Майкл Чабон – Союз еврейских полисменов (страница 68)
У себя в комнате Литвак снял зубные протезы и со стуком игральной кости опустил их в стакан с водой. Он расшнуровал берцы и тяжело опустился на раскладушку. Когда бы он ни появлялся в Перил-Стрейте, он спал в этой комнатушке – на чертежах она значилась как чулан для инструментов – в конце коридора, где располагался кабинет Робоя. Он повесил одежду на дверной крюк, забросил ранец под раскладушку.
Он прижимал спину к холодной стене, к угольно-черному блоку, и смотрел на железную полку, на которой стоял стакан с протезом. В комнате не было окон, и Литвак воображал первую звезду. Вертлявую утку. Фотографию луны. Небо, медленно окрашивающееся в цвет оружейной стали. И самолет, приближающийся с юго-востока, несущий человека, который по плану Литвака будет и заключенным, и динамитом, башней и люком в полу, яблочком и стрелой.
Литвак медленно встал, застонав от боли. В бедренных суставах его стояли винты, и это было больно. Его колени приглушенно клацали, как педали старого пианино. В шарнирах его челюсти постоянно бренчала проволока. Он провел языком по пустотам рта и ощутил вкус гладкой замазки. Он привык к боли и ломоте в костях, но после аварии собственное тело казалось Литваку чужим. Его как будто сбили-сколотили из запасных частей, ему не принадлежащих. Насаженный на шест сколоченный из щепок скворечник, в котором билась его душа, летучая мышь-изгнанница. Как всякий еврей, он был рожден в неподходящем мире, в неподходящей стране, в неподходящее время, а теперь он жил в неподходящем теле. В конце концов, именно это чувство неуместности, этот кулак в еврейском чреве и понуждали Альтера Литвака вести этих евреев, поставивших его своим генералом.
Он подошел к железной полке, привинченной к стене под воображаемым окном. Рядом со стаканом, содержащим доказательство гения Бухбиндера, стоял другой стакан. Тот, в котором содержалось несколько унций парафина, затвердевшего вокруг куска белой бечевки. Литвак купил эту свечу в лавке почти через год после смерти жены с намерением зажечь в годовщину ее смерти. Теперь, когда прошло уже много годовщин, Литвак завел собственную причудливую традицию. Каждый год он доставал йорцайт-свечку и смотрел на нее, обдумывая, не зажечь ли. Он воображал слабое колебание пламени. Он воображал, как лежит во мраке при плещущем свете поминальной свечи над головой, при свете, разбрасывающем алфавит теней на потолке комнатушки.

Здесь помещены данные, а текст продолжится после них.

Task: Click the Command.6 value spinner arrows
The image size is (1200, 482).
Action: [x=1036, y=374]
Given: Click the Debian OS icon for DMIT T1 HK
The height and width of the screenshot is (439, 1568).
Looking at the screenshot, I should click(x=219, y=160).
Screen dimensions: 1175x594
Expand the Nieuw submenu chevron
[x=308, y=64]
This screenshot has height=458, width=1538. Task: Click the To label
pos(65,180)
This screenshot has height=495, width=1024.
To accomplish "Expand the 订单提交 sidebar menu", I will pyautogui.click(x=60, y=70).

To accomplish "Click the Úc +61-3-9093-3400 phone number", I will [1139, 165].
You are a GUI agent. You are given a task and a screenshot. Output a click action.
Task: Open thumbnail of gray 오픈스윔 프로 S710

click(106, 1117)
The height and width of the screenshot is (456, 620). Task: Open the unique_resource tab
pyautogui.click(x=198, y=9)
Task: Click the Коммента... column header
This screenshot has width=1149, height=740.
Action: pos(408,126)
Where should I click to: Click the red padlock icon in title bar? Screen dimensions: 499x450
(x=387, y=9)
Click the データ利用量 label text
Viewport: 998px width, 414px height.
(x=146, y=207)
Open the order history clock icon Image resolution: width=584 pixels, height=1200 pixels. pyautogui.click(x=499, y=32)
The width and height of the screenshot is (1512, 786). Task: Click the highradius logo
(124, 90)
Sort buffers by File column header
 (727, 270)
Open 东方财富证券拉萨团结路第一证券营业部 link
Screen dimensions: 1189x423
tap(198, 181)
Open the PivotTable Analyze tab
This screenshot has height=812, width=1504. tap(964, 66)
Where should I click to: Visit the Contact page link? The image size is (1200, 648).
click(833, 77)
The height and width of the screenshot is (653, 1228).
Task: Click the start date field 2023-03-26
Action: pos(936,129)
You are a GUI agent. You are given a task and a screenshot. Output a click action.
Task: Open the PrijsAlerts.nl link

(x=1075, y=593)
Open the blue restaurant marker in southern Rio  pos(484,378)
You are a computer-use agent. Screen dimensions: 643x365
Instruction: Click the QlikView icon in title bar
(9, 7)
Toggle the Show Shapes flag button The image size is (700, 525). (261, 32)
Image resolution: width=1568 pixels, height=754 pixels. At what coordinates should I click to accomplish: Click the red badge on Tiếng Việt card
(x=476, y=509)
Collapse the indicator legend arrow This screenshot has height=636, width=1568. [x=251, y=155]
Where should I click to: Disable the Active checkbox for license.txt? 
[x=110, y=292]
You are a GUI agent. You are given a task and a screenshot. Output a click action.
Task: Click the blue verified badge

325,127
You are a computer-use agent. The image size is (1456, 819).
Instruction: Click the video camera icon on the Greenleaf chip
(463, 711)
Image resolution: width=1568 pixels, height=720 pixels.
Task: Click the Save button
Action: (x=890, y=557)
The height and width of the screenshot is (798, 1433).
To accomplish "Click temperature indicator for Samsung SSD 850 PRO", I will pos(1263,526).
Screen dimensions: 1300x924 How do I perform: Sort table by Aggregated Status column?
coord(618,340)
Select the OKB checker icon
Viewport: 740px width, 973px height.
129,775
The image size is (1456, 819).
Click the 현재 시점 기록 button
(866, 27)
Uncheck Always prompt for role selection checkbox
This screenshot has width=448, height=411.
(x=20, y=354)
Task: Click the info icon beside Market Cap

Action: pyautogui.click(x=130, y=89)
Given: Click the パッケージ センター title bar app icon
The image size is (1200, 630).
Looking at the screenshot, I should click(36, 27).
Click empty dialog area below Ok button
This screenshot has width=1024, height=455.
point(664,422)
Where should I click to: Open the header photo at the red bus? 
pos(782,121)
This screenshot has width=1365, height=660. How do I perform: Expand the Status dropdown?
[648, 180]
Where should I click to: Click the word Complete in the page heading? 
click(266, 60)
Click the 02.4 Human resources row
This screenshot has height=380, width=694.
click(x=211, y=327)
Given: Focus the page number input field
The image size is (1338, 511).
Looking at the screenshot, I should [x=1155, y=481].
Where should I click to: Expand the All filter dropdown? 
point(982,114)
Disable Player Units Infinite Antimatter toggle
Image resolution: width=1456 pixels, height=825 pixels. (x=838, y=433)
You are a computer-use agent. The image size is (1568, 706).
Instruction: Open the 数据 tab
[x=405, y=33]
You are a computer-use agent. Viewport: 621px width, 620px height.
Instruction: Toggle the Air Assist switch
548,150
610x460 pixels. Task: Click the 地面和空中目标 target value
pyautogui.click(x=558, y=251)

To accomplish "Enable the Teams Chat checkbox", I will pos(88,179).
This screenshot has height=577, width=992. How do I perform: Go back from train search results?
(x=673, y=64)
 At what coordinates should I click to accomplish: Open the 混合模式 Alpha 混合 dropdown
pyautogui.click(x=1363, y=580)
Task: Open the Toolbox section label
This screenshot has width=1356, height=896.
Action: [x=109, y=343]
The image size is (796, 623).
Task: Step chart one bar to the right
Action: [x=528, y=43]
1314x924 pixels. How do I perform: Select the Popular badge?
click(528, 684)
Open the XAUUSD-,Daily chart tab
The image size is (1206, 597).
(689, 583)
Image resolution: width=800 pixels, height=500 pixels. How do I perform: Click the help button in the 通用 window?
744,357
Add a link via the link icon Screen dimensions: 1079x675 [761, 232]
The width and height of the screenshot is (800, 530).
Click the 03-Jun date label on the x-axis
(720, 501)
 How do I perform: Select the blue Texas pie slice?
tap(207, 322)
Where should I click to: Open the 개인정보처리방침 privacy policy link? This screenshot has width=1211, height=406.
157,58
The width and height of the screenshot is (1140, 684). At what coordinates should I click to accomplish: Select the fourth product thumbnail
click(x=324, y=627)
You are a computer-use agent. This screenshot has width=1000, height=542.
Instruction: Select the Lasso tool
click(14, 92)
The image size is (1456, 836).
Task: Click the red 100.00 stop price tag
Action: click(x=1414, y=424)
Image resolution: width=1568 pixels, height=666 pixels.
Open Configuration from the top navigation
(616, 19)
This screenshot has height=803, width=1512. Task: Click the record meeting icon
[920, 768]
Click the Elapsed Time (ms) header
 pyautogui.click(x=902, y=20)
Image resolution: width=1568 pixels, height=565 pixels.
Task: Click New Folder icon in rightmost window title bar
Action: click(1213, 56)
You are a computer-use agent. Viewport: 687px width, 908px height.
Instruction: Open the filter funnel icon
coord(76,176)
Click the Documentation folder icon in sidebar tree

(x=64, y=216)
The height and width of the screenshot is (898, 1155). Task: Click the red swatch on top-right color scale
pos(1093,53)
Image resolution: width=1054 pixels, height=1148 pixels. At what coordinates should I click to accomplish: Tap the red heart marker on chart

Он вообразил стакан пустым: после двадцати четырех часов фитиль вберет в себя весь парафин, и металлическая крышечка утонет на дне в остатке воска. И после этого… но здесь воображение уже отказывало. Литвак порылся в карманах костюмных брюк, ища зажигалку, просто пытаясь понять, сможет ли он заставить себя это сделать. Каково это – сжечь последнюю память о жене? Стальная зажигалка «Зиппо» с десантной эмблемой с одной стороны (черная гравировка местами стерлась) и с глубокой вмятиной с другой, там, где зажигалка воспрепятствовала какому-то обломку машины, или дорожного покрытия, или черемухового дерева пронзить литваковское сердце. Литвак бросил курить, бросил из-за горла. Зажигалка оставалась как привычка, знак благодарности за его живучесть, иронический амулет, никогда не покидавший бокового кармана брюк. Но сейчас ее нигде не было. Он мысленно прошел по всему дню, добрался до утра, когда он обычно совал зажигалку в карман брюк. А сегодня утром? Он совершенно не помнил, как этим утром прятал «Зиппо» в карман или как выкладывал на железную полку вчера вечером, когда шел спать. Может, он не обращал на нее внимания уже много дней. Она могла остаться в Ситке, в комнате в конце коридора гостиницы «Блэкпул». Да где угодно. Литвак опустился на корточки, вытянул ранец из-под раскладушки и с бьющимся сердцем обшарил его. И спичек нет. Только свеча в стакане для сока и человек, который не знает, как ее зажечь, даже если будет чем. Литвак обернулся к двери, как только услышал чьи-то шаги. Тихий стук. Он сунул йорцайт-свечку в карман куртки.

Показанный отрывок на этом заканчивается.